AssetCo has agreed an all-share acquisition of wealth manager River and Mercantile Group (RMG) for £98.8m.
The deal values each share of RMG at 114.6 pence, based on the closing price of 1,550 pence per AssetCo share on 24 January.
The terms are contingent on the previously agreed sale of RMG's fiduciary business to Schroders for £230m, which was agreed in October. It will see shareholders receive £190m in cash - taking the value of the entire deal to £289m.
Current RMG investors will receive 0.073 AssetCo shares for each RMG share they hold.
Following completion, RMG shareholders will own approximately 41.6% of the combined group. The merger is expected to complete in the second quarter of this year.
AssetCo is planning that RMG, together with its existing active equity manager Saracen, will form the foundation for its active equity fund business, leveraging the investment expertise of both businesses.
It is intended that RMG's new sustainable infrastructure investment strategy will form the first building block in the combined group's private markets capabilities.
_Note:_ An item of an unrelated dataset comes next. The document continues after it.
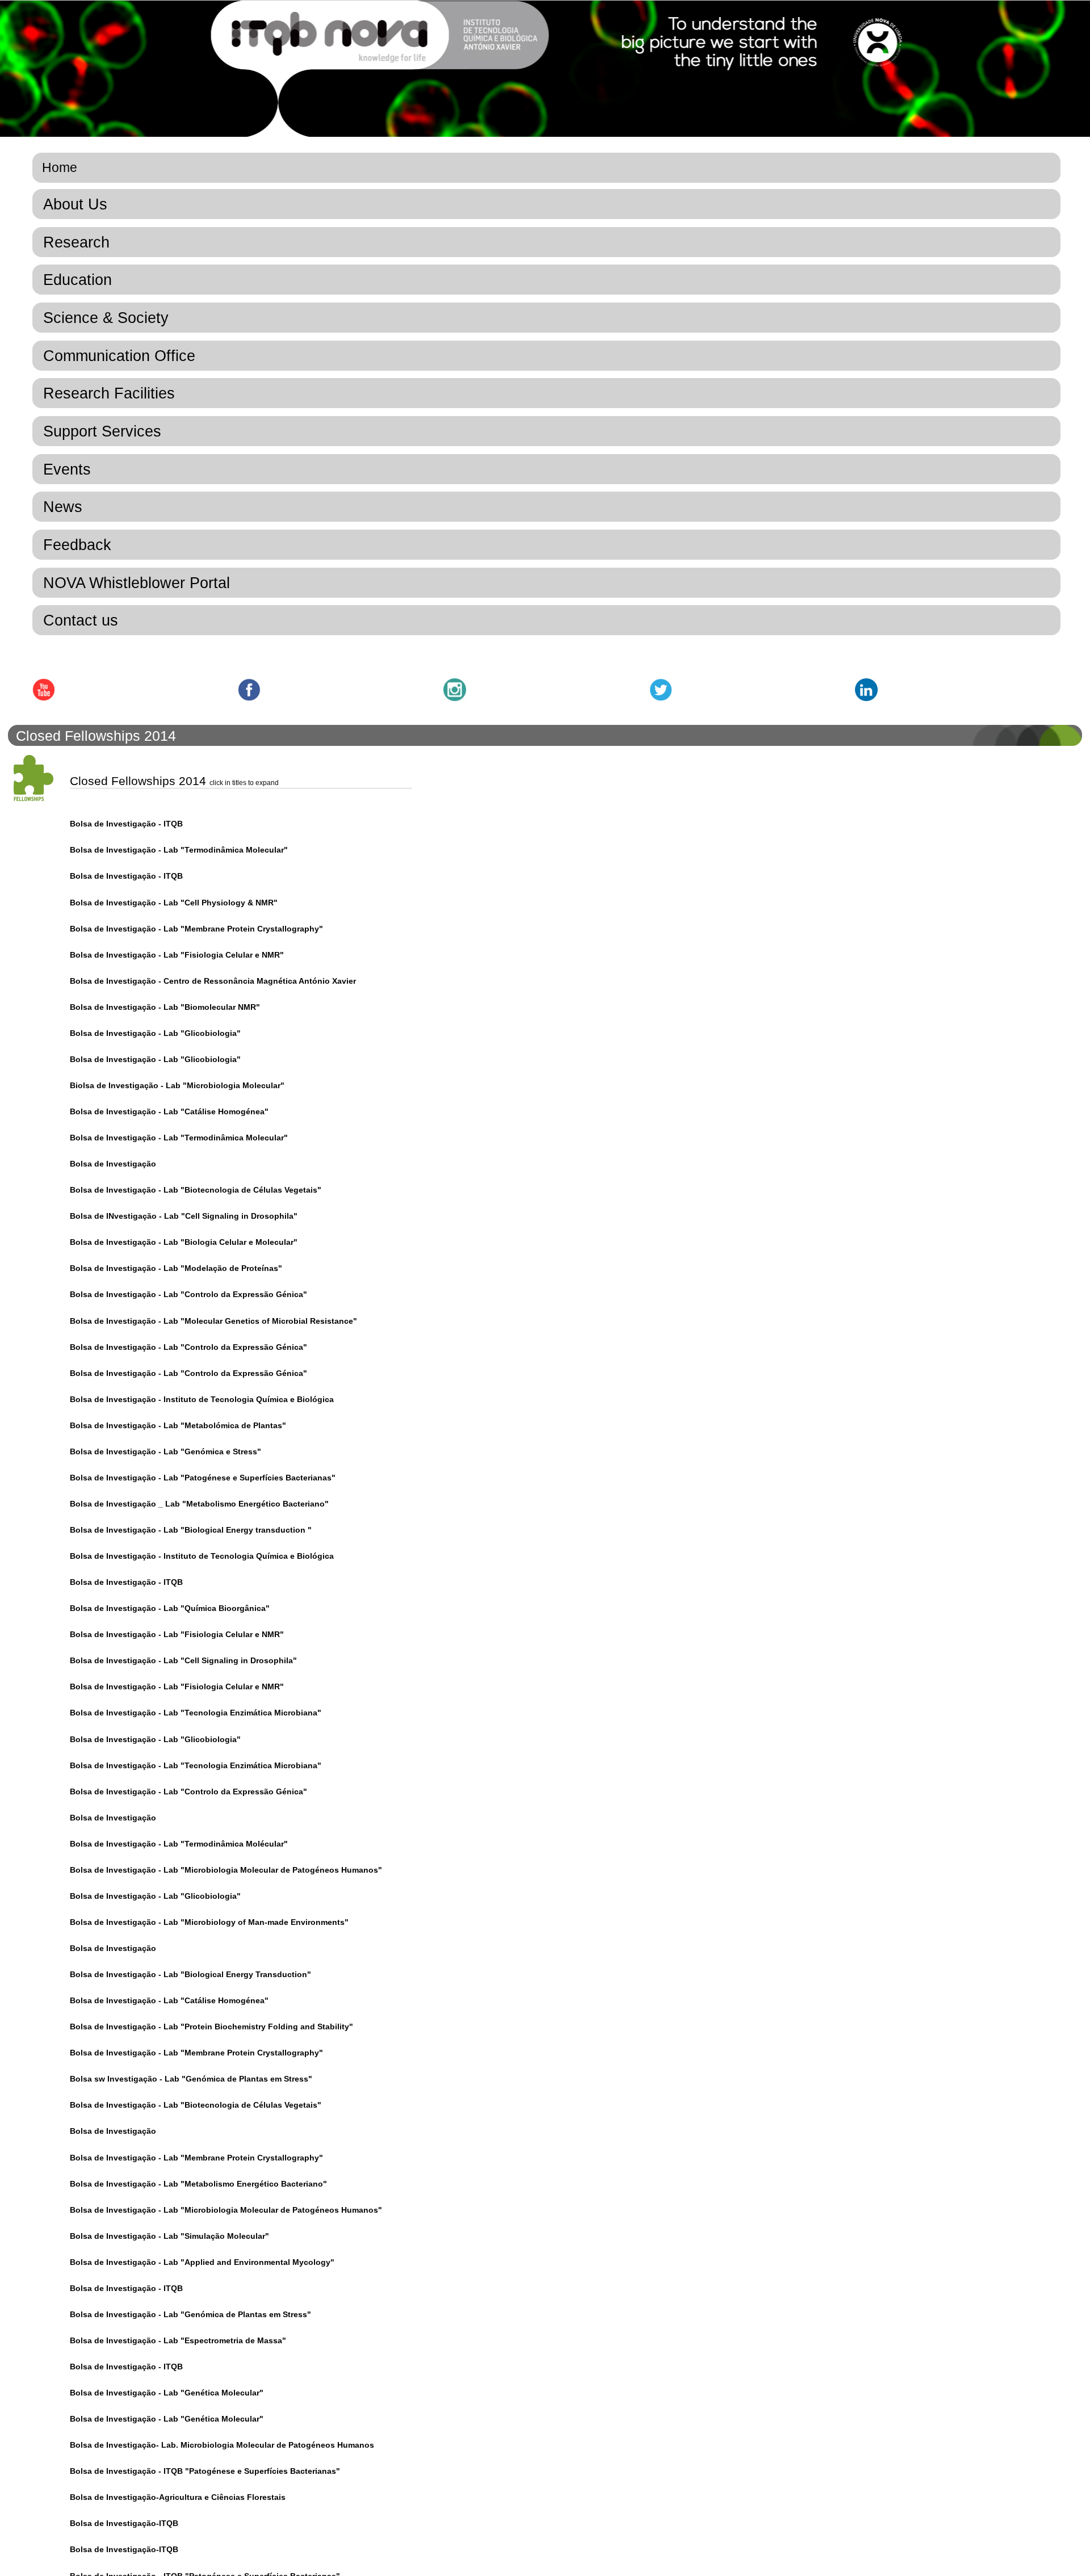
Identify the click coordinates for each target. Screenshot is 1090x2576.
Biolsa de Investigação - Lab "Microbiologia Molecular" (177, 1085)
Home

RMG currently has £49.9bn worth of assets under management for clients investing in the UK, European and global equities.
It is the “largest and most significant deal” secured by AssetCo in its first year since Gilbert put a new team in place.
Chairman Gilbert said: "The asset and wealth management industry is contending with significant structural shifts, including technological advances, a reorientation of investing and evolving client needs - we are committed to building an agile asset and wealth manager that is fit for purpose in the 21st century.
“The acquisition of RMG is a core part of this strategy; it strengthens our active equity capability and importantly provides a foundation stone to building a private markets business given its infrastructure investment team.
“RMG complements our existing presence in thematic investing with Rize ETF and our investment in Parmenion, a digital platform for the financial planning sector.”
RMG chief executive James Barham said: “This transaction secures continuity of the environment and investment culture that has been a critical factor to the success of the business and provides stability and support as the business continues to invest for the future.”